More at link: https://www.theatlantic.com/politics/archive/2022/01/does-it-help-wear-mask-if-no-one-else/621177/

Seriously, Upgrade Your Face Mask

Omicron is everywhere. Dr. Abraar Karan explains why cloth masks don’t cut it.
- By Chas Danner, New York Magazine, Intelligencer, Dec. 30, 2021 (no paywall)

Throughout the pandemic, wearing a face mask has been one of the best ways that anyone can easily reduce their risk of catching or spreading COVID-19. Putting aside the often contentious debate over mask mandates, face masks remain a crucial and effective individual tool, which is why it continues to be frustrating that most people, two years in, are not wearing better masks.

-- SNIP --

One of the most vocal advocates for the use of higher-quality masks throughout the pandemic has been Stanford infectious-diseases doctor Abraar Karan, who has researched COVID transmission and been calling for the use of high-filtration masks since the spring of 2020. His Twitter feed continues to be an invaluable resource for information on mask effectiveness, criticism of the inadequate public-health efforts regarding masking, and other commentary on COVID-19. I spoke with Dr. Karan about his ongoing campaign for better masks, their importance in the fight against Omicron, and why you should replace that cloth mask in your underwear drawer.

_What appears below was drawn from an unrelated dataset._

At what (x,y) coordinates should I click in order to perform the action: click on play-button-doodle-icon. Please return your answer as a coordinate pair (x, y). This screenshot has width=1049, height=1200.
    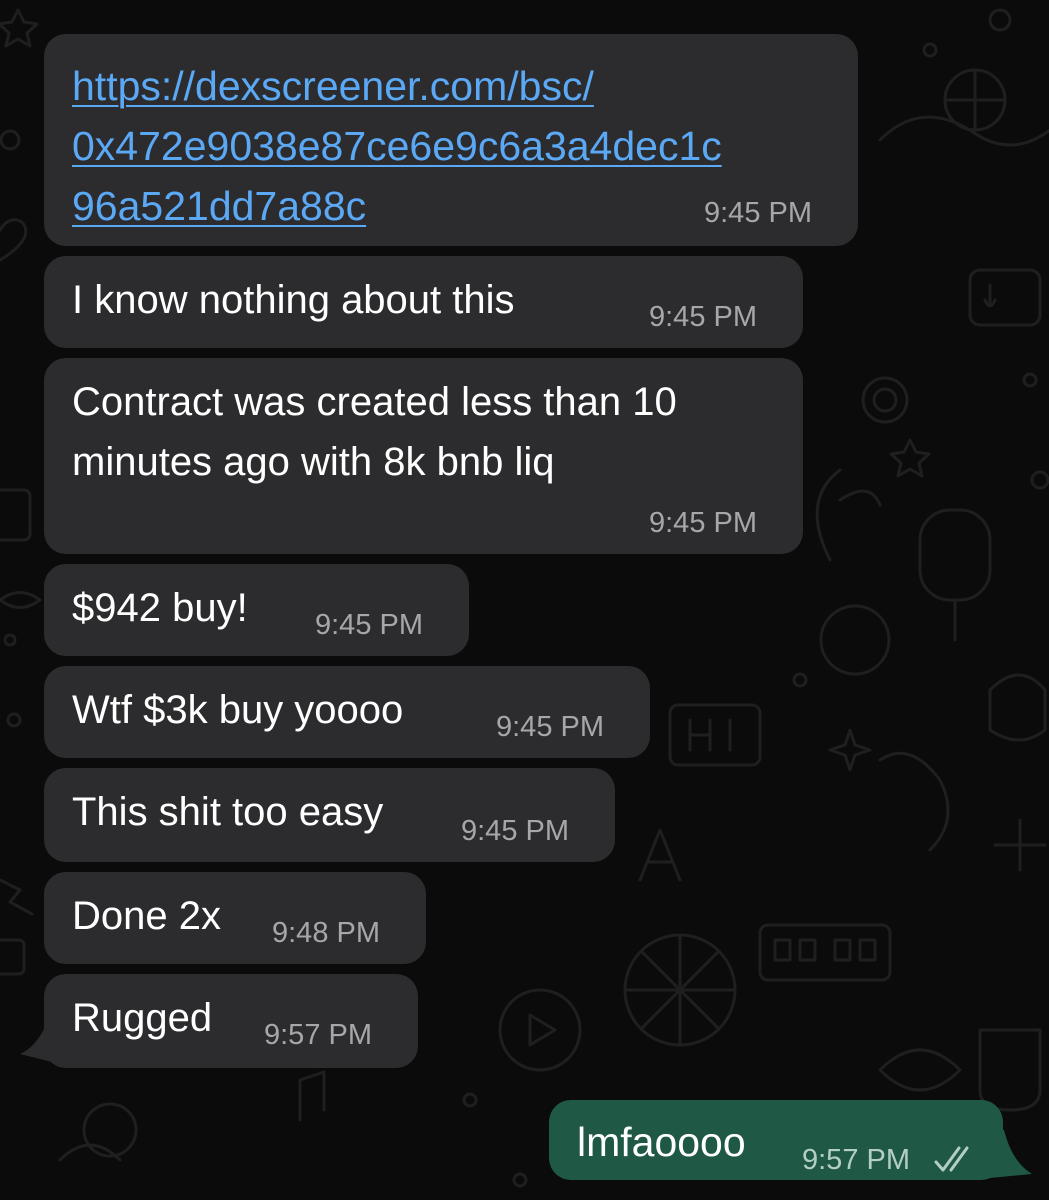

Why should people start using high-filtration masks like N95s and KN95s as their go-to, everyday masks rather than cloth ones?
The key reason is that transmission of the coronavirus is primarily through aerosols, which float around in the air — you inhale them — and are not filtered well by cloth masks. You really need melt-blown polypropylene, which you find in surgical masks and N95s, to stop these small particles.

So the materials used to make these masks make them better equipped to filter out the virus?
Yeah. The material is basically melt-blown polymers, like polypropylene, which form this complex sort of webbing which is then electrostatically charged, and that pulls the particles in when you’re inhaling and exhaling. Cloth masks are often just woven thread and other materials that don’t have that design. Cloth masks don’t provide great source control, either. The CDC is now letting people who test positive for COVID-19 stop isolating after five days and then wear a mask for five days. It would have been ideal for them to also recommend that be a better mask.